Ha llegado a nuestro conocimiento una noticia que no deja de parecer esperpéntica.
En Granada, un joven ha roto la nariz a una religiosa al grito de «¡Por monja!». Sin más. La noticia de prensa afirma que la Congregación Religiosa a la que pertenece la víctima -por cierto, que iba sin hábito en el momento de la agresión, por lo que se intuye que debía conocerla- lo ha hecho público para fomentar la convivencia y desterrar los comportamientos violentos. 

Y ya está. Esa es la noticia. Aunque pueda parecer absurda es cierta.
Tan absurdo como imaginar que pasara algo parecido mientras gritan «¡por moreno/rubio!» o «¡por tener brazos!»… o simplemente «¡por ser persona!» como causa de la sentencia.

Muchas consideraciones nacen al contemplar el hecho «con otra mirada», como aquí nos proponemos.

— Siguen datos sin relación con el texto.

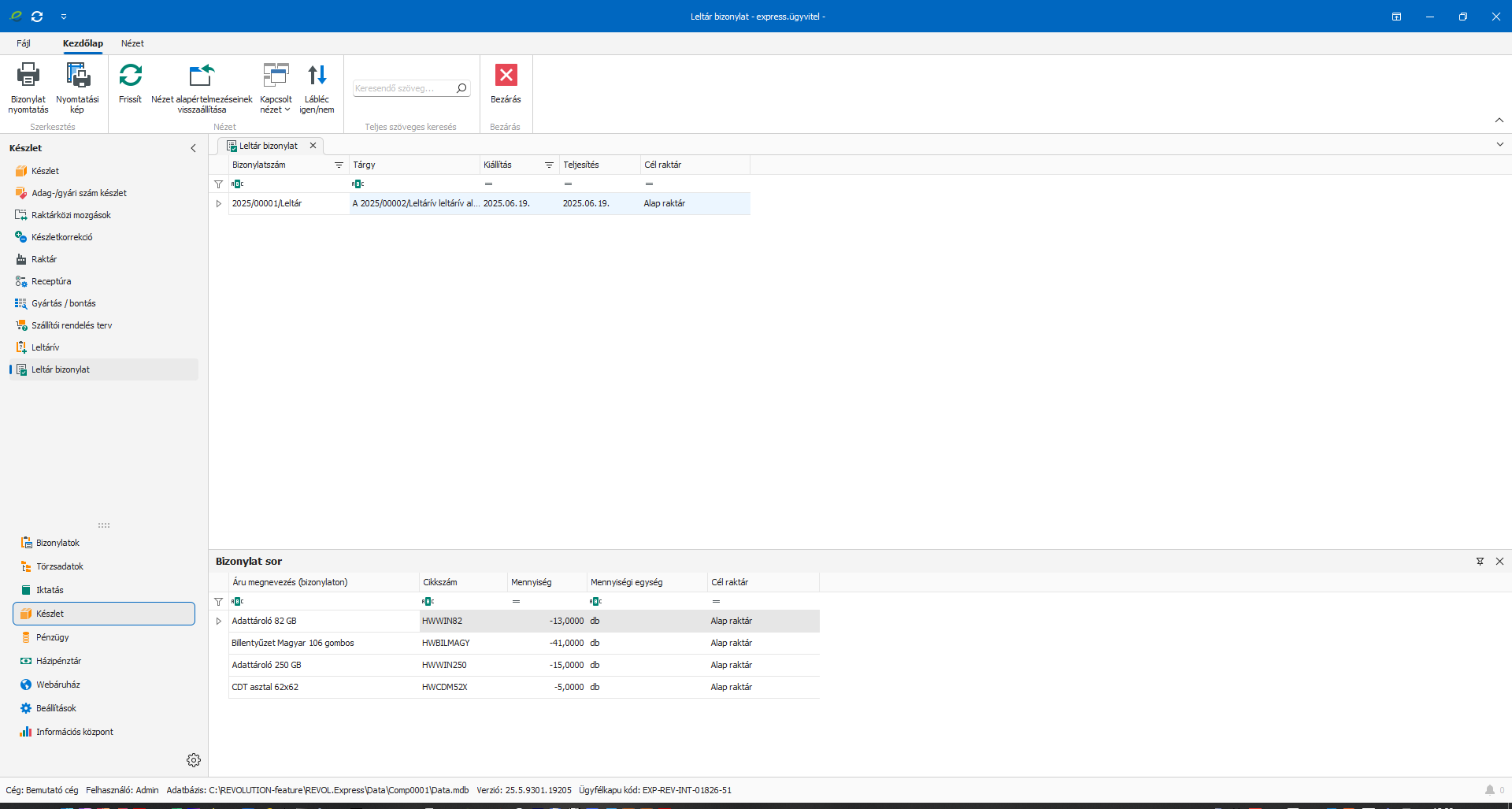Click the Frissít refresh icon

click(x=130, y=76)
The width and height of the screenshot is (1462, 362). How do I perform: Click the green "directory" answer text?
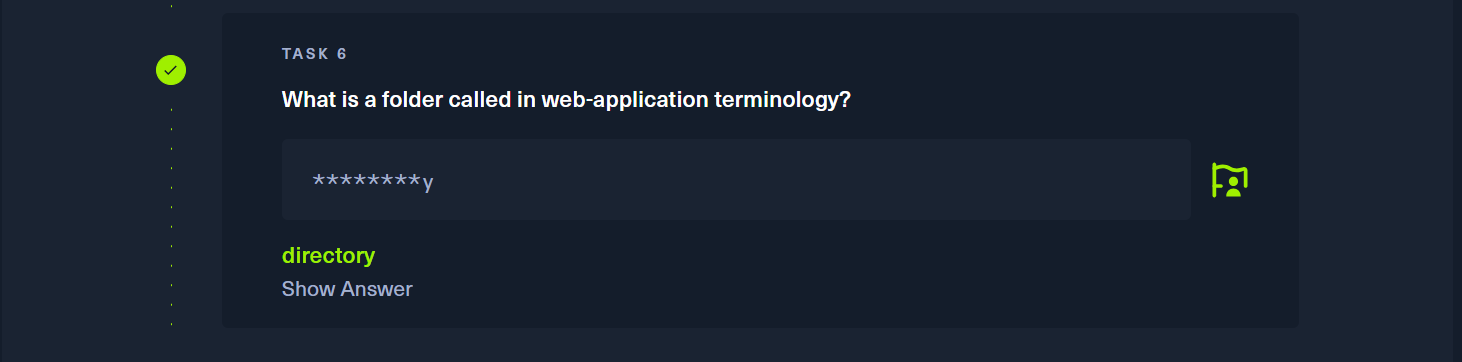(x=328, y=255)
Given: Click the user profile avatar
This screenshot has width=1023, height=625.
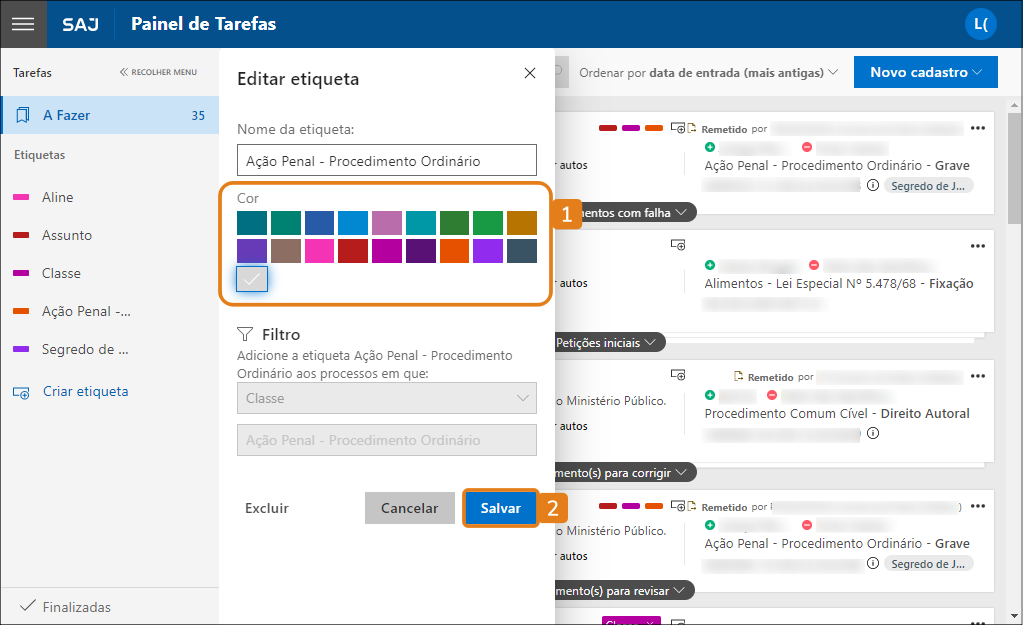Looking at the screenshot, I should [980, 24].
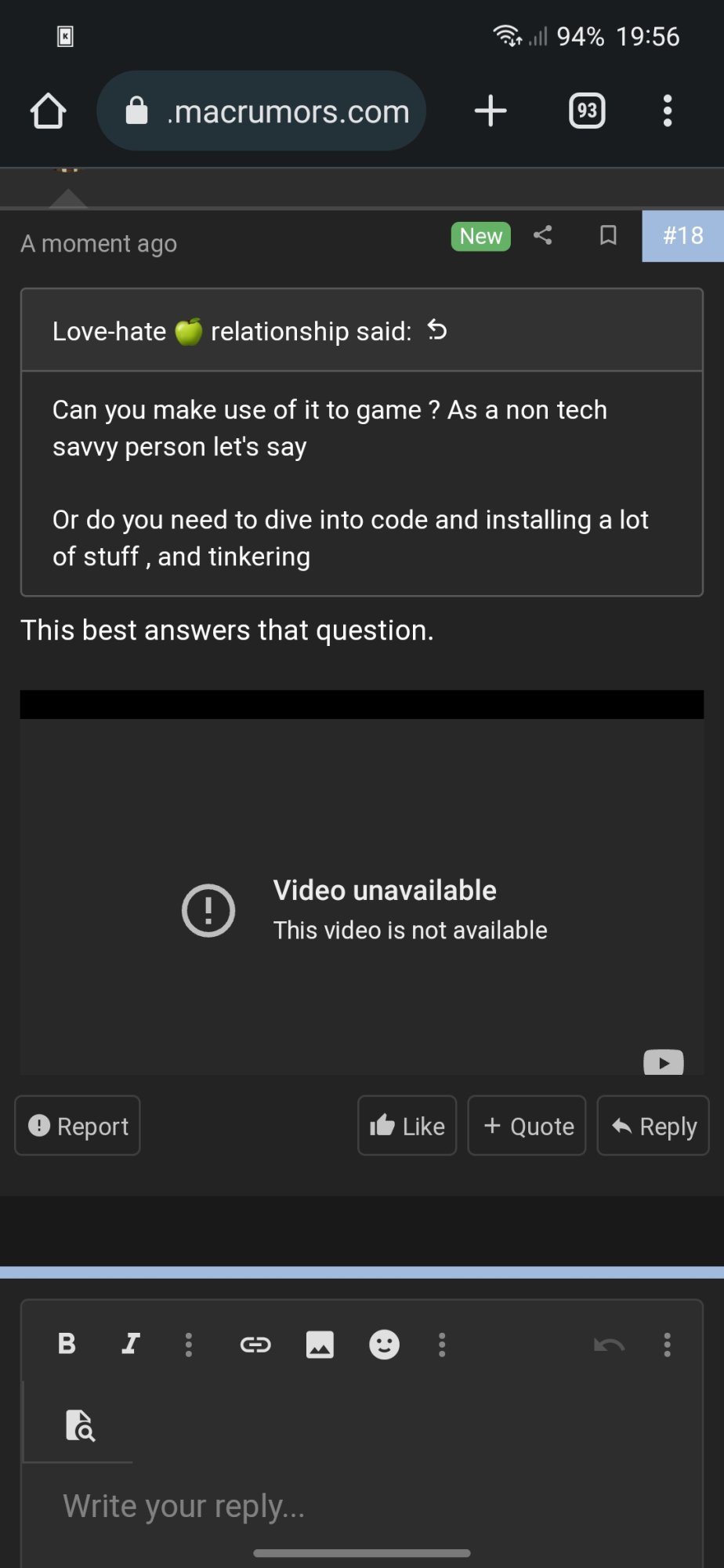Image resolution: width=724 pixels, height=1568 pixels.
Task: Expand more text formatting options
Action: [x=188, y=1344]
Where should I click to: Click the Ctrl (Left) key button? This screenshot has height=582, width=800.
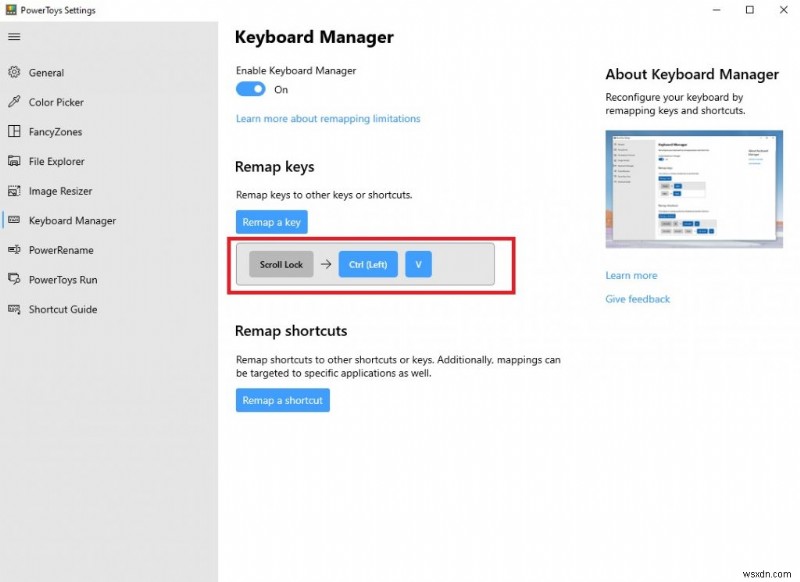tap(368, 264)
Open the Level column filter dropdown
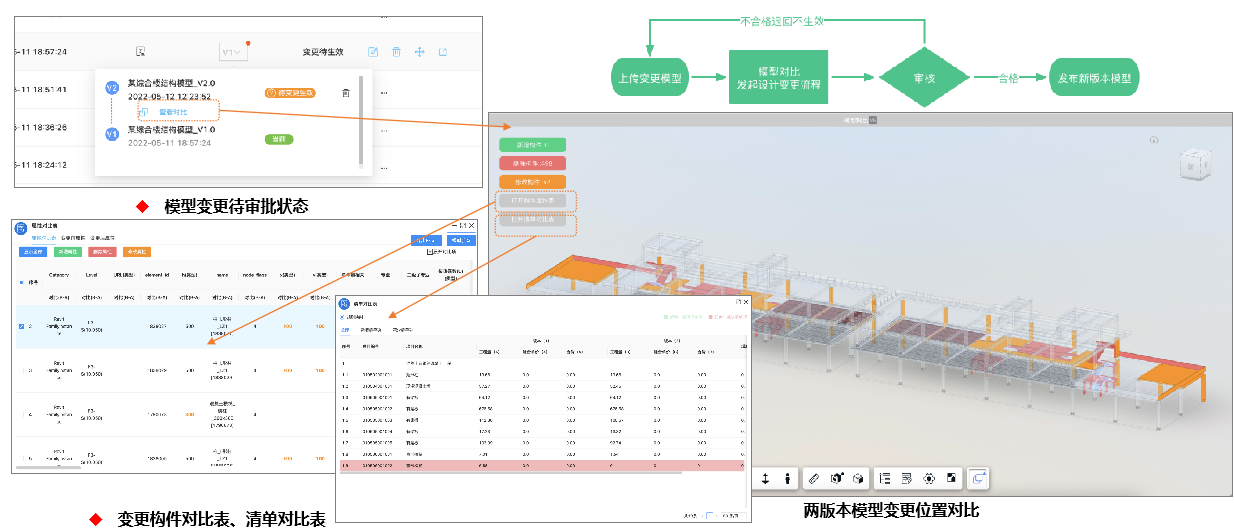The width and height of the screenshot is (1234, 532). point(91,298)
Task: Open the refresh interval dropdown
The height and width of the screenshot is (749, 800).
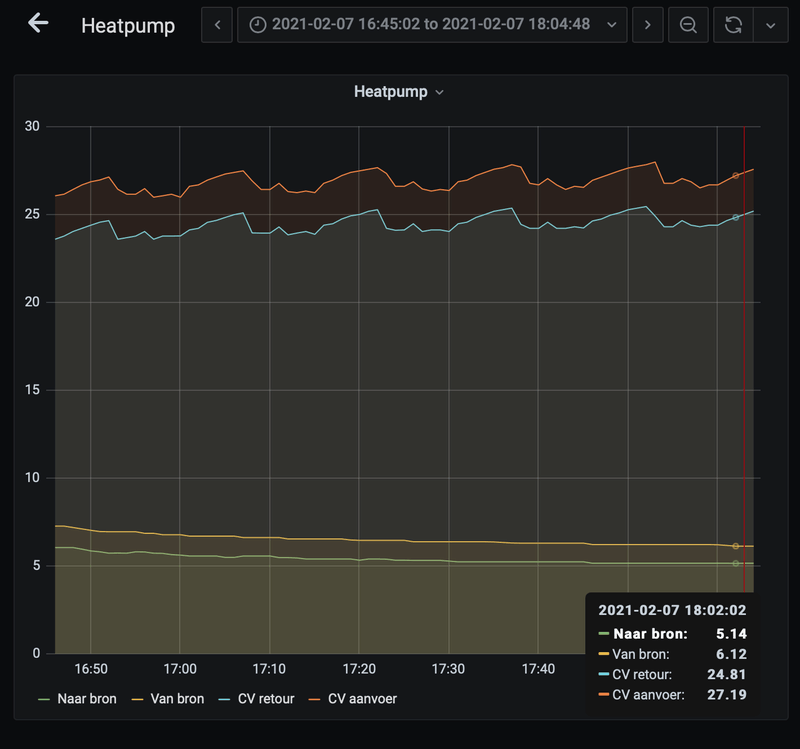Action: click(770, 25)
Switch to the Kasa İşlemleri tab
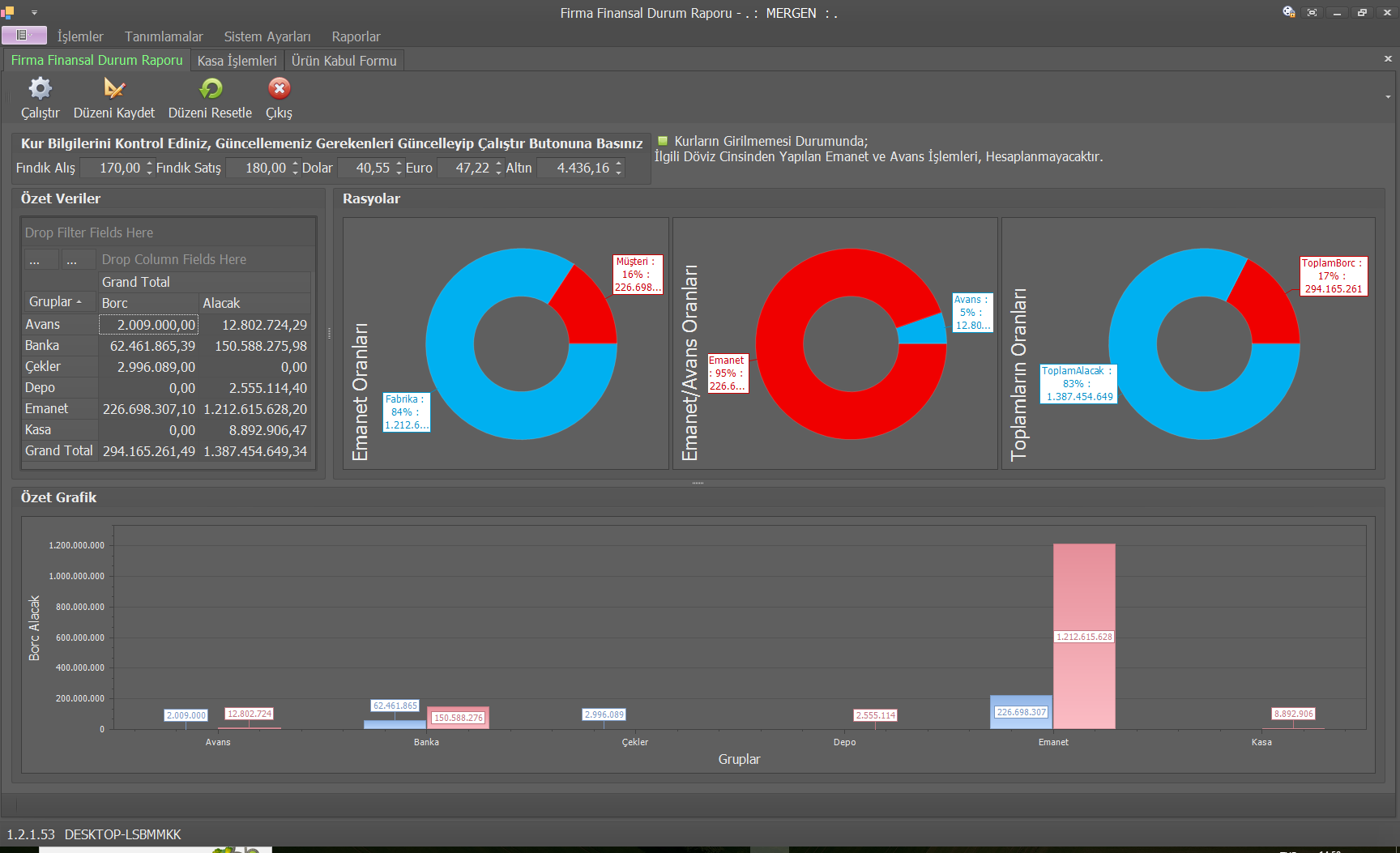The width and height of the screenshot is (1400, 853). pyautogui.click(x=237, y=61)
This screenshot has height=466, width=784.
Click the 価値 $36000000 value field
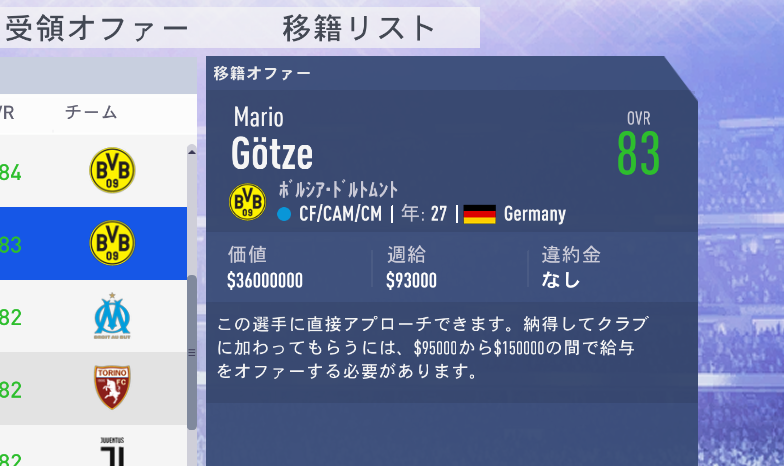[x=265, y=268]
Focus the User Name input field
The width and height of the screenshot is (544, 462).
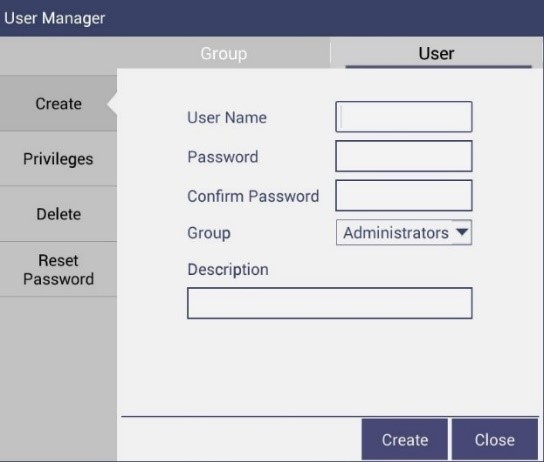point(404,117)
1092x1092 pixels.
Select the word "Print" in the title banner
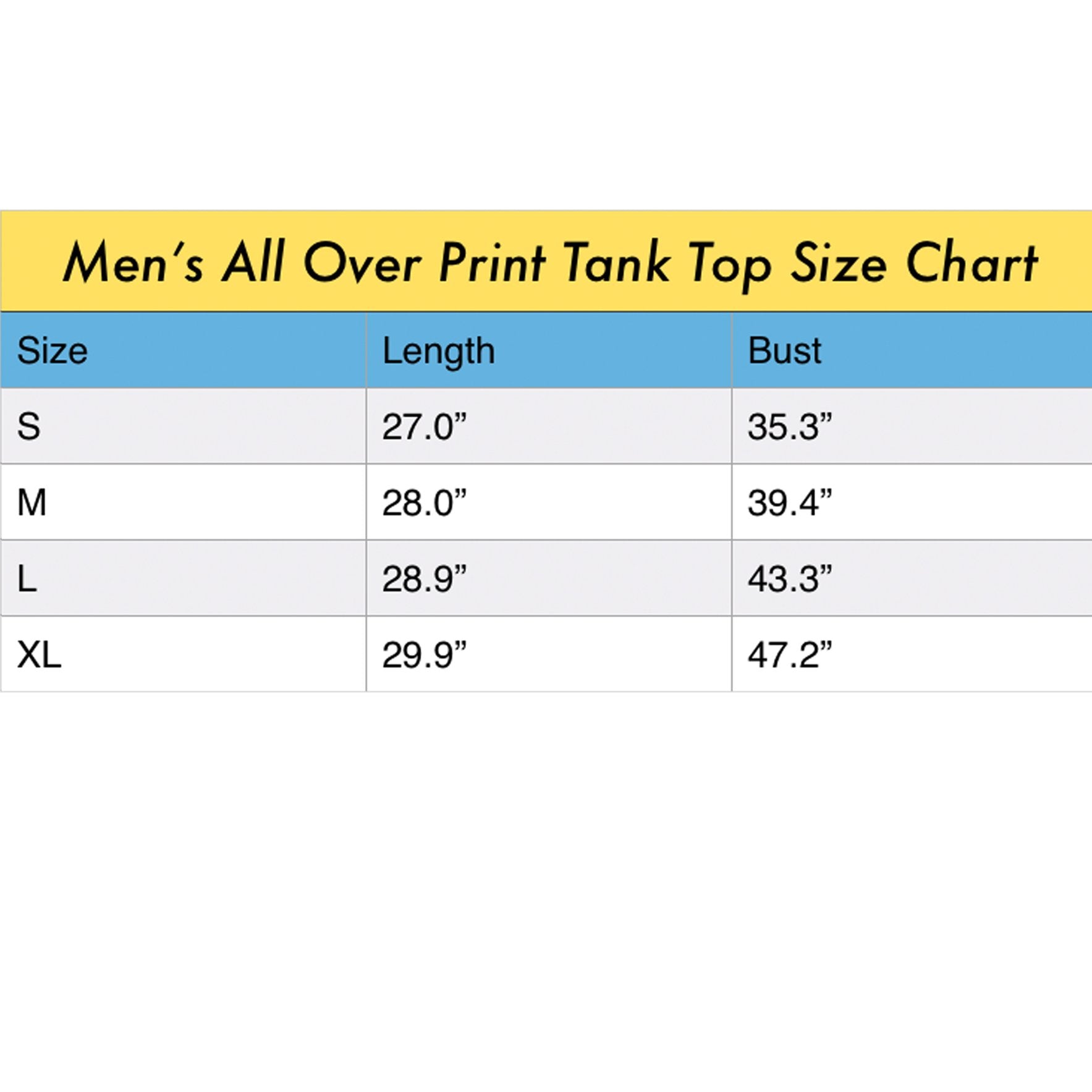click(492, 263)
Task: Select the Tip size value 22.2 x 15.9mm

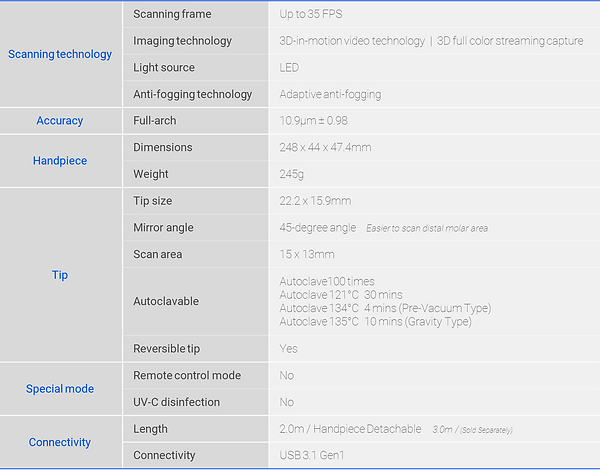Action: pos(315,201)
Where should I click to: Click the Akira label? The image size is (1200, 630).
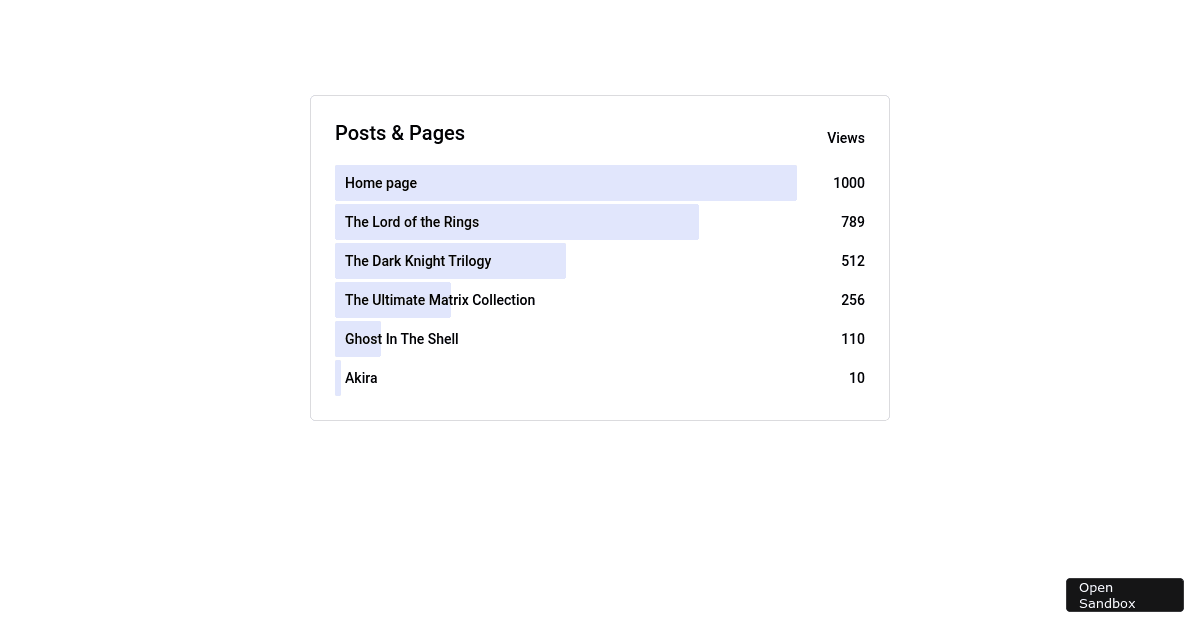[x=361, y=378]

Pero comparto una con vosotros: ¿qué nos dice nuestra fe acerca del respeto e incluso la acogida del que es distinto, de aquel cuyas opciones vitales no nos simpatiza o pudieran parecernos erradas o en choque directo con nuestras convicciones?

¿A qué personas o grupo de personas -cercanas o no- alguna vez nos ha salido desacreditarlos, ridiculizarlos, descartarlos… «por…» ser lo que sean?

Estos días atrás hemos leído en el Evangelio aquello de «amarás a tus enemigos». No es una cuestión menor ni tangencial. Es núcleo de la Buena Noticia del Reino: la capacidad de construir fraternidad y nueva humanidad incluso con aquellos con los que nos sentimos lejos por diferentes motivos. La cosa no es fácil. Pero urge.

¿Y tú? ¿Cómo actúas ante tus «¡por…!»?